Collected data:
═══
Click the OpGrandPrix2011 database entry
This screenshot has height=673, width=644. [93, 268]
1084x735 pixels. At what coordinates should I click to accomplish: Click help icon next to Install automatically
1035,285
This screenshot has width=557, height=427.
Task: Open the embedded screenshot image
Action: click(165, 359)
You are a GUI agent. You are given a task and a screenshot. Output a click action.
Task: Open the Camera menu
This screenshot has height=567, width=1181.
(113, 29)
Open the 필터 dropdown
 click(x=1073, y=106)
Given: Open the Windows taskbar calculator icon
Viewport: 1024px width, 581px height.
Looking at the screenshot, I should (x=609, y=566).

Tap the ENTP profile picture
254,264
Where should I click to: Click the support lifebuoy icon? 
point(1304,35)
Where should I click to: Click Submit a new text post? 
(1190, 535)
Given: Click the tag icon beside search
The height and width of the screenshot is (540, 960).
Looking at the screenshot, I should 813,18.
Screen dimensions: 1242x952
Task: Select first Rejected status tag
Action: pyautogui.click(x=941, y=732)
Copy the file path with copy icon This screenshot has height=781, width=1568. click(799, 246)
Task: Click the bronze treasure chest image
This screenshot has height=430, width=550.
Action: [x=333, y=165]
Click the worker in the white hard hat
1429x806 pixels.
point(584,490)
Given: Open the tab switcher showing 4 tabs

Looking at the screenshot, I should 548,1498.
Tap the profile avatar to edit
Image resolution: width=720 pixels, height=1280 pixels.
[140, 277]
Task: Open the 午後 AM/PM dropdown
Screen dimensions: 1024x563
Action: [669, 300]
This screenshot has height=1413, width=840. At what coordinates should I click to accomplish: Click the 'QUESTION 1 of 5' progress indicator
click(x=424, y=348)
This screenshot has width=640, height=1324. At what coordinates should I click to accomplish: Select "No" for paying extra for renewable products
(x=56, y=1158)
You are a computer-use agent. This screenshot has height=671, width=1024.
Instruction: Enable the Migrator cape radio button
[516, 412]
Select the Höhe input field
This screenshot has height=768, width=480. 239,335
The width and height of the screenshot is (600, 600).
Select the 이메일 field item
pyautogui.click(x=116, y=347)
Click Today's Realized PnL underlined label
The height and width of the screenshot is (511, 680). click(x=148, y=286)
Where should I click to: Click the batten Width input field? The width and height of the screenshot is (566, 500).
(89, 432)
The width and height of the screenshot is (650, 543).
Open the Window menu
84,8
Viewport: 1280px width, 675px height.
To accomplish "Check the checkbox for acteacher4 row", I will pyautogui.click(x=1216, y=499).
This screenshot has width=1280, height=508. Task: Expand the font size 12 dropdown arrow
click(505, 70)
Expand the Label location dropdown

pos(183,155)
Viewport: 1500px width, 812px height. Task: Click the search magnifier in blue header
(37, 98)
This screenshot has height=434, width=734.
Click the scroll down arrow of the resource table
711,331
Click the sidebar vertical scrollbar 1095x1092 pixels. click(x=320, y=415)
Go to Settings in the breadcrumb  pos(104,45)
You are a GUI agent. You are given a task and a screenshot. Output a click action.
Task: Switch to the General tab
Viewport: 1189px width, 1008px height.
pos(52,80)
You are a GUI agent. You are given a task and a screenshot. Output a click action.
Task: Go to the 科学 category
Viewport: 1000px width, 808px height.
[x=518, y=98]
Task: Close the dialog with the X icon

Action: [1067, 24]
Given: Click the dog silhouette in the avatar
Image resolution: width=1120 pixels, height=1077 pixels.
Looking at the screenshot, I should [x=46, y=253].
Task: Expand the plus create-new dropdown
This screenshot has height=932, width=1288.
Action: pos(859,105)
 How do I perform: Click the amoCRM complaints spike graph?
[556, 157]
═══
Repeat the records above with every character intact.

# RESULT FOR THIS TASK
Click the OpGrandPrix2011 database entry
This screenshot has height=673, width=644. [93, 268]
1084x735 pixels. At what coordinates should I click to accomplish: Click help icon next to Install automatically
1035,285
This screenshot has width=557, height=427.
Task: Open the embedded screenshot image
Action: click(165, 359)
You are a GUI agent. You are given a task and a screenshot. Output a click action.
Task: Open the Camera menu
This screenshot has height=567, width=1181.
(113, 29)
Open the 필터 dropdown
 click(x=1073, y=106)
Given: Open the Windows taskbar calculator icon
Viewport: 1024px width, 581px height.
Looking at the screenshot, I should (x=609, y=566).

Tap the ENTP profile picture
254,264
Where should I click to: Click the support lifebuoy icon? 
point(1304,35)
Where should I click to: Click Submit a new text post? 
(1190, 535)
Given: Click the tag icon beside search
The height and width of the screenshot is (540, 960).
Looking at the screenshot, I should 813,18.
Screen dimensions: 1242x952
Task: Select first Rejected status tag
Action: pyautogui.click(x=941, y=732)
Copy the file path with copy icon This screenshot has height=781, width=1568. click(799, 246)
Task: Click the bronze treasure chest image
This screenshot has height=430, width=550.
Action: [x=333, y=165]
Click the worker in the white hard hat
1429x806 pixels.
point(584,490)
Given: Open the tab switcher showing 4 tabs

Looking at the screenshot, I should 548,1498.
Tap the profile avatar to edit
Image resolution: width=720 pixels, height=1280 pixels.
[140, 277]
Task: Open the 午後 AM/PM dropdown
Screen dimensions: 1024x563
Action: [669, 300]
This screenshot has height=1413, width=840. At what coordinates should I click to accomplish: Click the 'QUESTION 1 of 5' progress indicator
click(x=424, y=348)
This screenshot has width=640, height=1324. At what coordinates should I click to accomplish: Select "No" for paying extra for renewable products
(x=56, y=1158)
You are a computer-use agent. This screenshot has height=671, width=1024.
Instruction: Enable the Migrator cape radio button
[516, 412]
Select the Höhe input field
This screenshot has height=768, width=480. 239,335
The width and height of the screenshot is (600, 600).
Select the 이메일 field item
pyautogui.click(x=116, y=347)
Click Today's Realized PnL underlined label
The height and width of the screenshot is (511, 680). click(x=148, y=286)
Where should I click to: Click the batten Width input field? The width and height of the screenshot is (566, 500).
(89, 432)
The width and height of the screenshot is (650, 543).
Open the Window menu
84,8
Viewport: 1280px width, 675px height.
To accomplish "Check the checkbox for acteacher4 row", I will pyautogui.click(x=1216, y=499).
This screenshot has width=1280, height=508. Task: Expand the font size 12 dropdown arrow
click(505, 70)
Expand the Label location dropdown

pos(183,155)
Viewport: 1500px width, 812px height. Task: Click the search magnifier in blue header
(37, 98)
This screenshot has height=434, width=734.
Click the scroll down arrow of the resource table
711,331
Click the sidebar vertical scrollbar 1095x1092 pixels. click(x=320, y=415)
Go to Settings in the breadcrumb  pos(104,45)
You are a GUI agent. You are given a task and a screenshot. Output a click action.
Task: Switch to the General tab
Viewport: 1189px width, 1008px height.
pos(52,80)
You are a GUI agent. You are given a task and a screenshot. Output a click action.
Task: Go to the 科学 category
Viewport: 1000px width, 808px height.
[x=518, y=98]
Task: Close the dialog with the X icon

Action: [1067, 24]
Given: Click the dog silhouette in the avatar
Image resolution: width=1120 pixels, height=1077 pixels.
Looking at the screenshot, I should [x=46, y=253].
Task: Expand the plus create-new dropdown
This screenshot has height=932, width=1288.
Action: pos(859,105)
 How do I perform: Click the amoCRM complaints spike graph?
[556, 157]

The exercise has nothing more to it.